The judgement comes after the Secretary of State for the Home department sought to appeal the Court of Appeal’s determination that the government’s Rwanda Policy was unlawful. The Court of Appeal upheld the appellants’ claims that the policy presented a substantial risk of “refoulement” – a return to the country from which they had fled..
The Supreme Court was asked to determine whether the Home Secretary undertook a thorough examination of Rwanda’s asylum procedures, with the aim of preventing refoulment.
The Home Secretary relied on a ‘Memorandum of Understanding’ from the Rwandan government, combined with financial incentives, as evidence that the Rwanda would not refoul asylum seekers.

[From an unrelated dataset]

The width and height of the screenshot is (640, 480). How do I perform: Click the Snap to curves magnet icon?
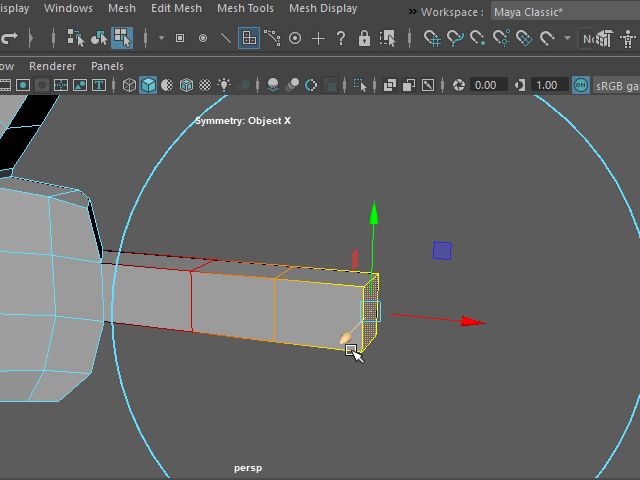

However, the appellants had offered contrary evidence, including a 100% rejection rate for those fleeing conflict zones, and breaches of a similar scheme between Rwanda and Israel.
Lord Reed, delivering the judgment, said, ‘the changes needed to eliminate the risk of refoulement may be delivered in the future, but they have not been shown to be in place now’, thus presently presenting grounds for a real risk of refoulement, and rendering the policy unlawful.
‘The fact of a prior breach of such an assurance is clearly relevant regardless of the identity of the state to which it is provided…the same requesting state is acting in the same context and there is no material distinction between a willingness to breach assurances given to State A and assurances given to State B’.
It is important to note, however, that the Supreme Court ruling did not comment on the legality of the deportation of asylum seekers as a policy but confined its judgement to determining the sufficiency of Rwanda as a ‘safe third-party state.’ Thus remains the question as to where to next for asylum seekers in the UK.